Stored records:
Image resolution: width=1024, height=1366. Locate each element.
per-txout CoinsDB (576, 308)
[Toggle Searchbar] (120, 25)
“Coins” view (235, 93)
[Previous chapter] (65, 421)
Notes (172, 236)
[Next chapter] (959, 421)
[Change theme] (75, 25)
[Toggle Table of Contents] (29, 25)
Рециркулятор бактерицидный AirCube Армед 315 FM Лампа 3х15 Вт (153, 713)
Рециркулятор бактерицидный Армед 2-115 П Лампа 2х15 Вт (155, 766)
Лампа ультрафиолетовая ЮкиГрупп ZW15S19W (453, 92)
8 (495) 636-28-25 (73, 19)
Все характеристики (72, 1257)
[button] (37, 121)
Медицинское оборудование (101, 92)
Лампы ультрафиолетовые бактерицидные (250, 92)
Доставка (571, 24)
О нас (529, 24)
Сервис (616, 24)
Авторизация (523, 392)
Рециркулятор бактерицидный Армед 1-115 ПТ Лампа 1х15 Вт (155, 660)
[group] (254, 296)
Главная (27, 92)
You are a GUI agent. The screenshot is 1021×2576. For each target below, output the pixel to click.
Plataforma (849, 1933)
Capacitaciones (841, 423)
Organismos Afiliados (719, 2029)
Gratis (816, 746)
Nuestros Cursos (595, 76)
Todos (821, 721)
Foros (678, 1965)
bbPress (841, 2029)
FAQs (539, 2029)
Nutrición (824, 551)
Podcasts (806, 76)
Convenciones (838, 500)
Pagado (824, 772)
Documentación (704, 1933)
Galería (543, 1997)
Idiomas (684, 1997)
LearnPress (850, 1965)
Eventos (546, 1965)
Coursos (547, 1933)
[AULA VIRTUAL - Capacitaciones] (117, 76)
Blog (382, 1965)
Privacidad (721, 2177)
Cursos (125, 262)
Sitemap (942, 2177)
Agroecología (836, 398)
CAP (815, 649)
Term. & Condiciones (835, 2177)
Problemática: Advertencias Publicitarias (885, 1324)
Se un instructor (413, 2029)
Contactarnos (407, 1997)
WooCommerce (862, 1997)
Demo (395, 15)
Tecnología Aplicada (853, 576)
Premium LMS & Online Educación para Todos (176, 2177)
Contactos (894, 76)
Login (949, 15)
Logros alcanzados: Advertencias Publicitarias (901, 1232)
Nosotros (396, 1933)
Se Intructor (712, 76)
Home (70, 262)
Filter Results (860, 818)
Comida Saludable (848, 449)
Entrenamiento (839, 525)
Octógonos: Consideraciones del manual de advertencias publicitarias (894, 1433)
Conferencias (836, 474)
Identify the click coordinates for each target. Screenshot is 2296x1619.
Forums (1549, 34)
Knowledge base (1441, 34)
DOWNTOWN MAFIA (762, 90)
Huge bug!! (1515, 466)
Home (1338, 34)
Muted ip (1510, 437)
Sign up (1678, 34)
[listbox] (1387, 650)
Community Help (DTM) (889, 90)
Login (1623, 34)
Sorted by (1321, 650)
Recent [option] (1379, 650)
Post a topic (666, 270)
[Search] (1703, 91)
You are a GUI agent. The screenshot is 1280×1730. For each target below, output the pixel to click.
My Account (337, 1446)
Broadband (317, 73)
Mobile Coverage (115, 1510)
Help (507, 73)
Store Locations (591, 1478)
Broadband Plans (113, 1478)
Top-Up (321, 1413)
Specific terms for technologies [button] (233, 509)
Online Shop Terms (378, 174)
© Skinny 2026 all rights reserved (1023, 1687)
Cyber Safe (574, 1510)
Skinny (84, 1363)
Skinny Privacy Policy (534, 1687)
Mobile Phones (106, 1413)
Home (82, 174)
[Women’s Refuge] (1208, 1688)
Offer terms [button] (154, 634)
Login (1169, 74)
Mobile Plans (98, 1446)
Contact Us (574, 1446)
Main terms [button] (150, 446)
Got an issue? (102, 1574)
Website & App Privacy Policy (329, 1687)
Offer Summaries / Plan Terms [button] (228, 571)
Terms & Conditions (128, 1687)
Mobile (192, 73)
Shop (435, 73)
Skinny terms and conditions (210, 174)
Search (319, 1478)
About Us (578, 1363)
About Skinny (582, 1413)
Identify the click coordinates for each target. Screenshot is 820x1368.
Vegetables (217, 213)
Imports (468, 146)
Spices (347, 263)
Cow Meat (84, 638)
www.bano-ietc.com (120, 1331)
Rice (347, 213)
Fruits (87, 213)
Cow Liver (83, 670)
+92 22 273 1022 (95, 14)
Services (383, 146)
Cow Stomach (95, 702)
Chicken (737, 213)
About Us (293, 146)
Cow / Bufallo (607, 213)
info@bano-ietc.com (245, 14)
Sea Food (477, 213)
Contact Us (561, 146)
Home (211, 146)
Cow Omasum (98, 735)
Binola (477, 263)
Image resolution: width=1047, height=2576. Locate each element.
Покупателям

TASK GOAL:
Output all of the entries without altering a single word.

OUTPUT FOR THIS EXERCISE:
Image resolution: width=1024, height=1366. Locate each element.
per-txout CoinsDB (576, 308)
[Toggle Searchbar] (120, 25)
“Coins” view (235, 93)
[Previous chapter] (65, 421)
Notes (172, 236)
[Next chapter] (959, 421)
[Change theme] (75, 25)
[Toggle Table of Contents] (29, 25)
Рециркулятор бактерицидный AirCube Армед 315 FM Лампа 3х15 Вт (153, 713)
Рециркулятор бактерицидный Армед 2-115 П Лампа 2х15 Вт (155, 766)
Лампа ультрафиолетовая ЮкиГрупп ZW15S19W (453, 92)
8 (495) 636-28-25 (73, 19)
Все характеристики (72, 1257)
[button] (37, 121)
Медицинское оборудование (101, 92)
Лампы ультрафиолетовые бактерицидные (250, 92)
Доставка (571, 24)
О нас (529, 24)
Сервис (616, 24)
Авторизация (523, 392)
Рециркулятор бактерицидный Армед 1-115 ПТ Лампа 1х15 Вт (155, 660)
[group] (254, 296)
Главная (27, 92)
You are a GUI agent. The screenshot is 1021×2576. For each target below, output the pixel to click.
Plataforma (849, 1933)
Capacitaciones (841, 423)
Organismos Afiliados (719, 2029)
Gratis (816, 746)
Nuestros Cursos (595, 76)
Todos (821, 721)
Foros (678, 1965)
bbPress (841, 2029)
FAQs (539, 2029)
Nutrición (824, 551)
Podcasts (806, 76)
Convenciones (838, 500)
Pagado (824, 772)
Documentación (704, 1933)
Galería (543, 1997)
Idiomas (684, 1997)
LearnPress (850, 1965)
Eventos (546, 1965)
Coursos (547, 1933)
[AULA VIRTUAL - Capacitaciones] (117, 76)
Blog (382, 1965)
Privacidad (721, 2177)
Cursos (125, 262)
Sitemap (942, 2177)
Agroecología (836, 398)
CAP (815, 649)
Term. & Condiciones (835, 2177)
Problemática: Advertencias Publicitarias (885, 1324)
Se un instructor (413, 2029)
Contactarnos (407, 1997)
WooCommerce (862, 1997)
Demo (395, 15)
Tecnología Aplicada (853, 576)
Premium LMS & Online Educación para Todos (176, 2177)
Contactos (894, 76)
Login (949, 15)
Logros alcanzados: Advertencias Publicitarias (901, 1232)
Nosotros (396, 1933)
Se Intructor (712, 76)
Home (70, 262)
Filter Results (860, 818)
Comida Saludable (848, 449)
Entrenamiento (839, 525)
Octógonos: Consideraciones del manual de advertencias publicitarias (894, 1433)
Conferencias (836, 474)
Identify the click coordinates for each target. Screenshot is 2296x1619.
Forums (1549, 34)
Knowledge base (1441, 34)
DOWNTOWN MAFIA (762, 90)
Huge bug!! (1515, 466)
Home (1338, 34)
Muted ip (1510, 437)
Sign up (1678, 34)
[listbox] (1387, 650)
Community Help (DTM) (889, 90)
Login (1623, 34)
Sorted by (1321, 650)
Recent [option] (1379, 650)
Post a topic (666, 270)
[Search] (1703, 91)
You are a GUI agent. The screenshot is 1280×1730. For each target below, output the pixel to click.
My Account (337, 1446)
Broadband (317, 73)
Mobile Coverage (115, 1510)
Help (507, 73)
Store Locations (591, 1478)
Broadband Plans (113, 1478)
Top-Up (321, 1413)
Specific terms for technologies [button] (233, 509)
Online Shop Terms (378, 174)
© Skinny 2026 all rights reserved (1023, 1687)
Cyber Safe (574, 1510)
Skinny (84, 1363)
Skinny Privacy Policy (534, 1687)
Mobile Phones (106, 1413)
Home (82, 174)
[Women’s Refuge] (1208, 1688)
Offer terms [button] (154, 634)
Login (1169, 74)
Mobile Plans (98, 1446)
Contact Us (574, 1446)
Main terms [button] (150, 446)
Got an issue? (102, 1574)
Website & App Privacy Policy (329, 1687)
Offer Summaries / Plan Terms [button] (228, 571)
Terms & Conditions (128, 1687)
Mobile (192, 73)
Shop (435, 73)
Skinny terms and conditions (210, 174)
Search (319, 1478)
About Us (578, 1363)
About Skinny (582, 1413)
Identify the click coordinates for each target. Screenshot is 820x1368.
Vegetables (217, 213)
Imports (468, 146)
Spices (347, 263)
Cow Meat (84, 638)
www.bano-ietc.com (120, 1331)
Rice (347, 213)
Fruits (87, 213)
Cow Liver (83, 670)
+92 22 273 1022 (95, 14)
Services (383, 146)
Cow Stomach (95, 702)
Chicken (737, 213)
About Us (293, 146)
Cow / Bufallo (607, 213)
info@bano-ietc.com (245, 14)
Sea Food (477, 213)
Contact Us (561, 146)
Home (211, 146)
Cow Omasum (98, 735)
Binola (477, 263)
Image resolution: width=1047, height=2576. Locate each element.
Покупателям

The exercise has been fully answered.